The family house was small: three rooms, a tiny kitchen and bathroom, built of poor-quality concrete bricks with a corrugated asbestos roof, in block four of the Jabaliya refugee camp in northern Gaza. There are hundreds of similar homes crammed into the narrow streets, filled with some of the poorest and most vulnerable families in the overcrowded Gaza Strip.
But it was this house, where Anwar and Samira Balousha lived with their nine young children, that had the misfortune to be built next to what became late on Sunday night another target in Israel’s devastating bombing campaign.
An Israeli bomb struck the refugee camp’s Imad Aqil mosque around midnight, destroying the building and collapsing several shops and a pharmacy nearby. The force of the blast was so massive that it also brought down the Baloushas’ house, which yesterday lay in ruins.
The seven eldest girls were asleep together on mattresses in one bedroom and they bore the brunt of the explosion. Five were killed where they lay: Tahrir, 17, Ikram 15, Samer, 13, Dina, 8, and Jawahar, 4.
Imam, 16, lay in the room with her sisters, but by chance survived with only injuries to her legs. She was eventually pulled free and rushed to hospital.
Her parents had been sleeping in the room next door with their two youngest children, Mohammed, aged one, and Bara’a, a baby girl just 12 days old. Their room was damaged and all were hurt, but they survived and were taken straight to hospital.
Imam eventually recognized her uncle’s voice among the rescuers and she shouted again for help.
“He found me and started to remove the bricks and the rubble from me,” she said.
Her mother, Samira, 36, had seen the pile of bricks in the girls’ bedroom and was stricken with grief, convinced they were dead.
“I opened my eyes and saw bricks all over my body,” she said. “My face was covered with the concrete blocks.”
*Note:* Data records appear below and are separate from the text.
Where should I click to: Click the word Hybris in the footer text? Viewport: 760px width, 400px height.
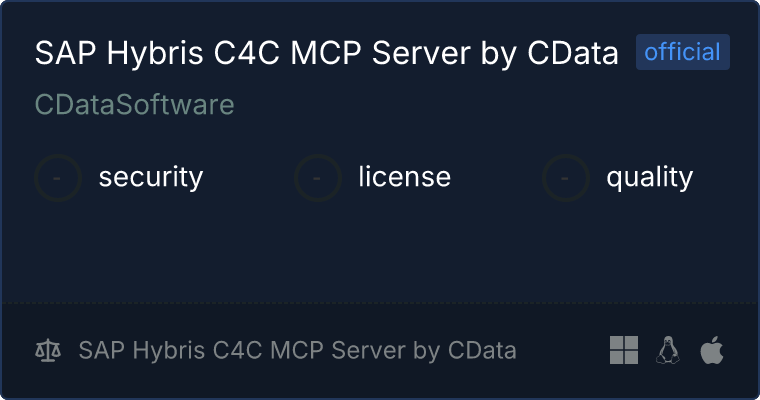click(168, 351)
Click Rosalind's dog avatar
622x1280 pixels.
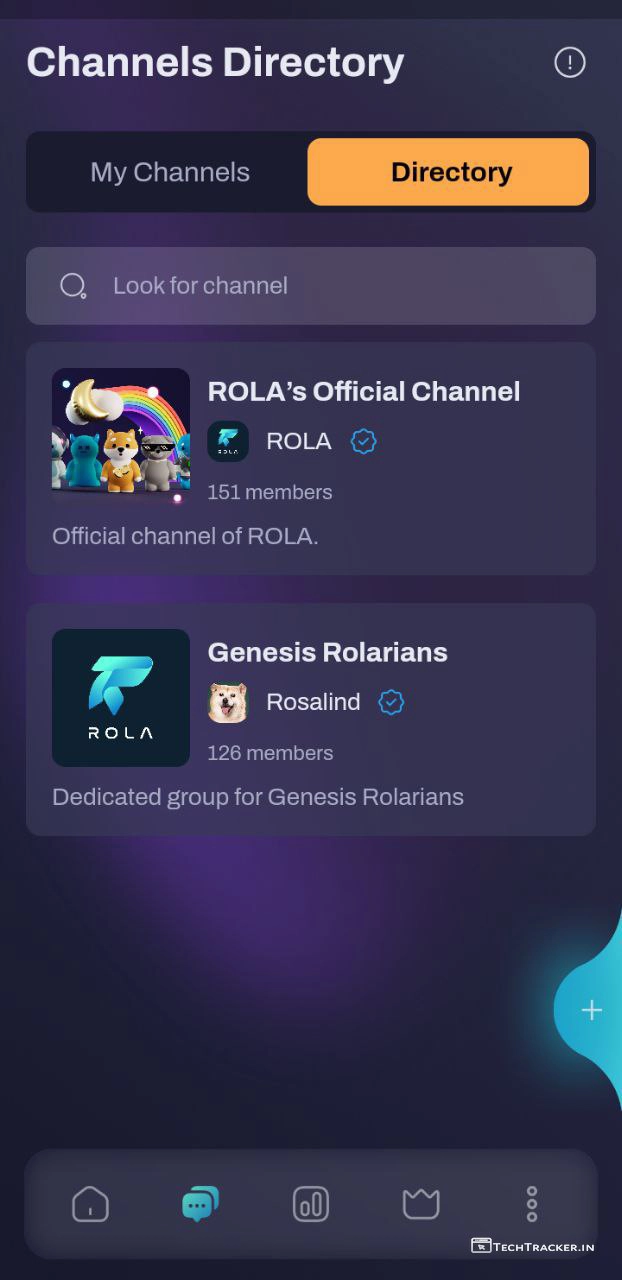pos(228,702)
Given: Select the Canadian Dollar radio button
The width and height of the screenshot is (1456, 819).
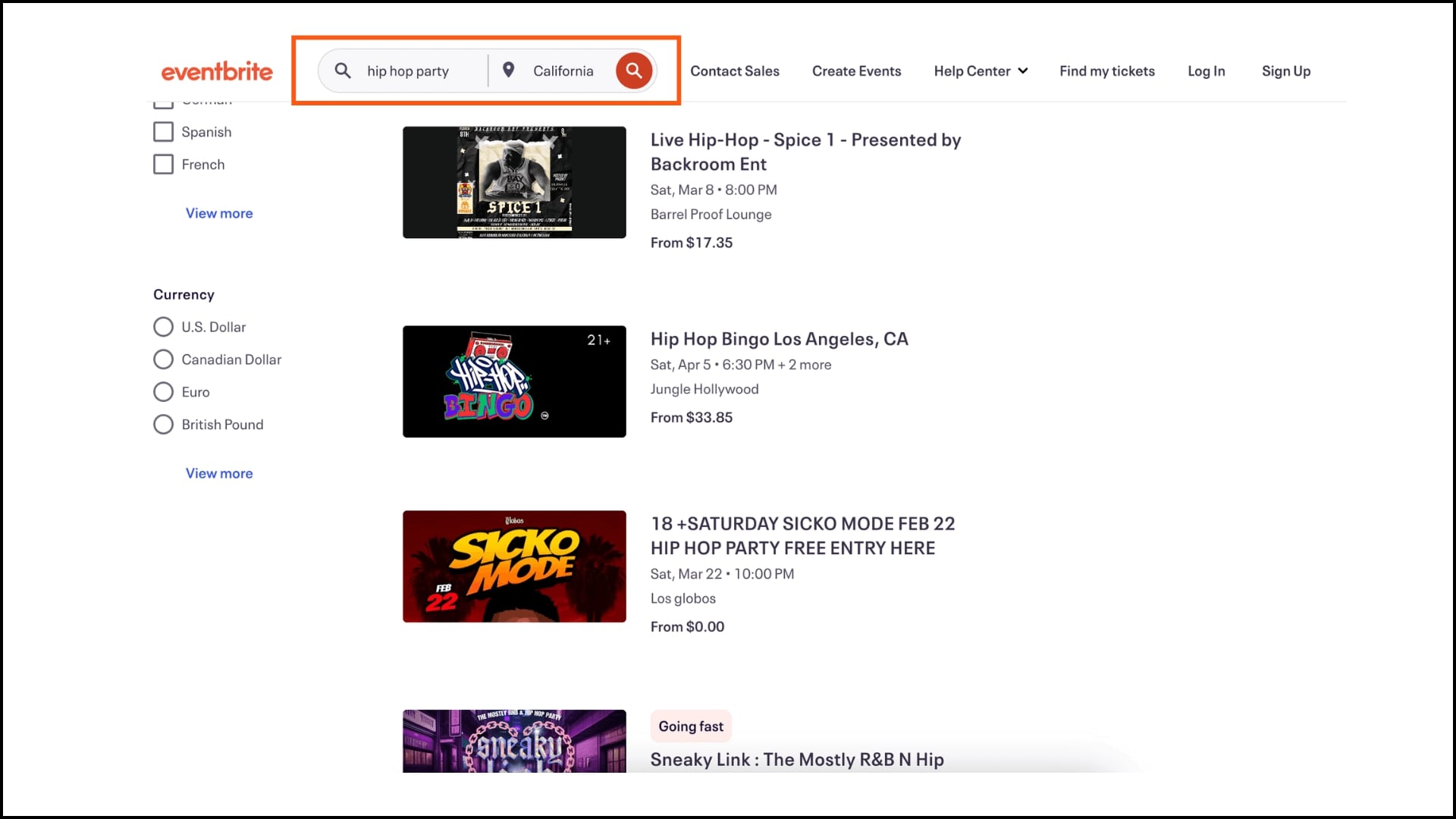Looking at the screenshot, I should (163, 359).
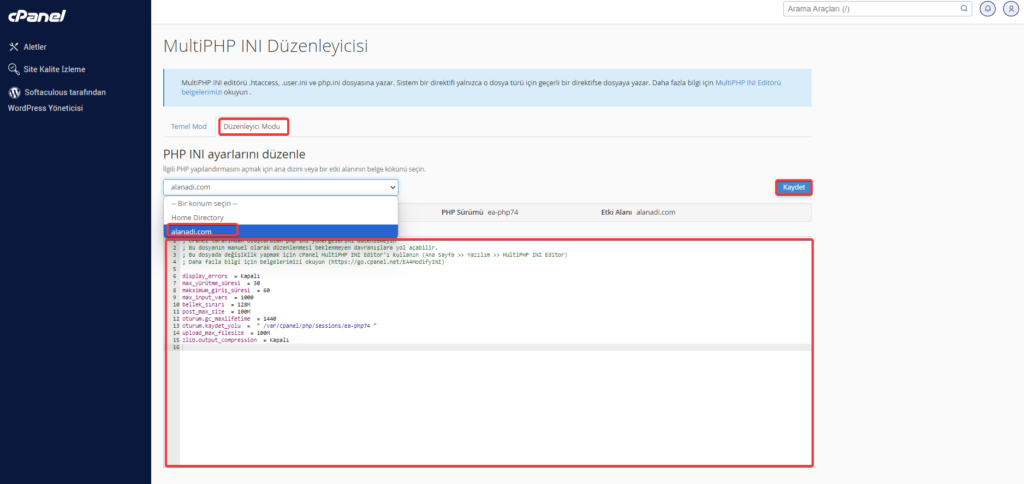Expand the location dropdown showing alanadi.com
This screenshot has width=1024, height=484.
click(281, 187)
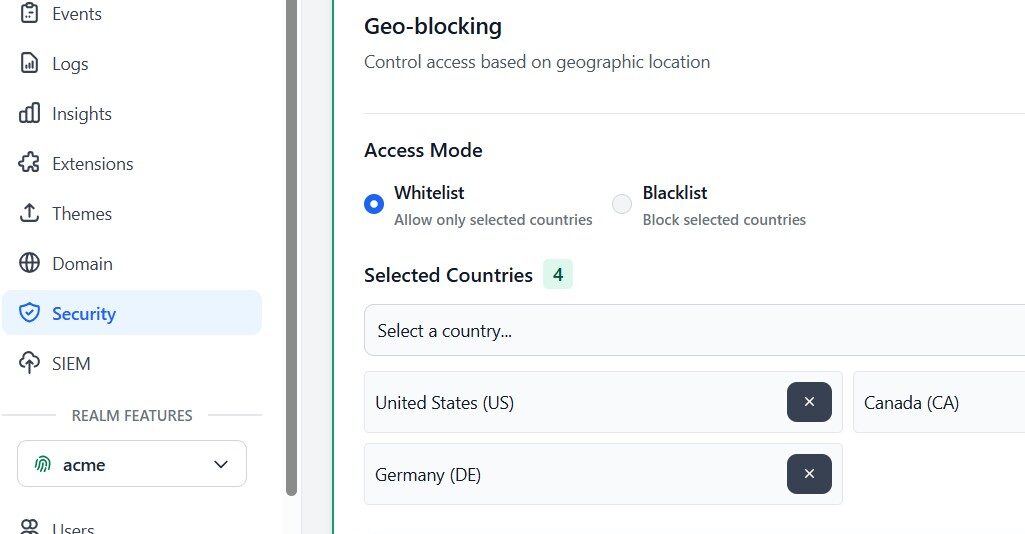Click the sidebar vertical scrollbar
Screen dimensions: 1025x534
tap(291, 250)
She sat on a sofa surrounded by other women at a neighbor’s house further along the street and struggled to speak, still overcome with shock.
“I hope the Palestinian military wings retaliate and take revenge with operations inside Israel,” she said.
Her husband, Anwar, 40, sat in another house where a mourning tent had been set up. He was pale and still suffering from serious injuries to his head, his shoulder and his hands. But like many other patients in Gaza he had been made to leave an overcrowded hospital to make way for the dying.
“We are civilians. I don’t belong to any faction, I don’t support Fatah or Hamas, I’m just a Palestinian. They are punishing us all, civilians and militants. What is the guilt of the civilian?” he asked.
“If the dead here were Israelis, you would see the whole world condemning and responding. But why is no one condemning this action? Aren’t we human beings?” he asked. “We are living in our land, we didn’t take it from the Israelis. We are fighting for our rights. One day we will get them back.”